▸ READING PASSAGE
**********
The House bill’s provisions are especially troubling in light of recent economic trends.  Official government data show that poverty, income inequality, food insecurity, and health coverage all have worsened in the past few years.  The House approach would exacerbate these trends.

A More Balanced Approach is Available

The House could readily produce the same amount of savings without sharp cuts in assistance for low-income families, if it wished to do so.  For instance, the Medicare Payment Advisory Commission (MedPAC), Congress’ official advisory body on Medicare payments, has identified tens of billions of dollars in excessive payments by Medicare to managed care plans.  The Senate achieved substantial savings in this area in its reconciliation bill.  The House achieved none.  Similarly, the House did far less than the Senate to lower the prices that Medicaid pays for prescription drugs, because the House essentially shielded the pharmaceutical companies.
**********
▸ ACTIONS TO TAKE
a – In one to three sentences, explain why the passage on the House bill calls its provisions especially troubling.
b – Please write the next part of the passage on the House bill, continuing from its last sentence.
The data that comes next has nothing to do with the passage on the House bill.

▸ THE DATA
**********
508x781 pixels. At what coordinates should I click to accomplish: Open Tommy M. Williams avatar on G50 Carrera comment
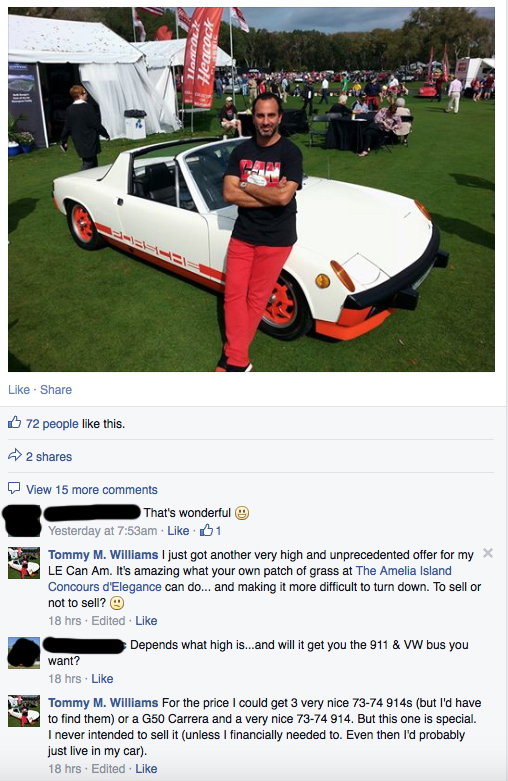pos(24,711)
**********
▸ TASK-BY-TASK OUTPUTS
a – Official government data show that poverty, income inequality, food insecurity, and health coverage have all worsened in the past few years. The House approach would make these trends worse.

b –
To save $50 billion over the next five years — the approximate effect of the House bill — the House could have curbed the excessive payments to managed care plans (as recommended by MedPAC), lowered the cost of prescription drugs under the Medicaid program (as the Senate did), and cancelled two tax cuts exclusively for high-income people that are scheduled to start taking effect on January 1.  These two new tax cuts will be on top of existing tax cuts that, the Urban Institute-Brookings Tax Policy Center reports, already are providing average tax cuts of $103,000 apiece to people who make over $1 million a year.  Washington Post and Newsweek columnist Robert J. Samuelson, among others, has called for repealing the two new tax cuts before they take effect.

Indeed, the savings just from canceling the two new cuts, which will provide no benefit to middle-class households but confer an average tax cut (when the new tax cuts are phased in fully) of an additional $19,000 a year to people making over $1 million a year, would be more than enough to replace all of the House bill’s cuts in assistance programs for low-income families and individuals.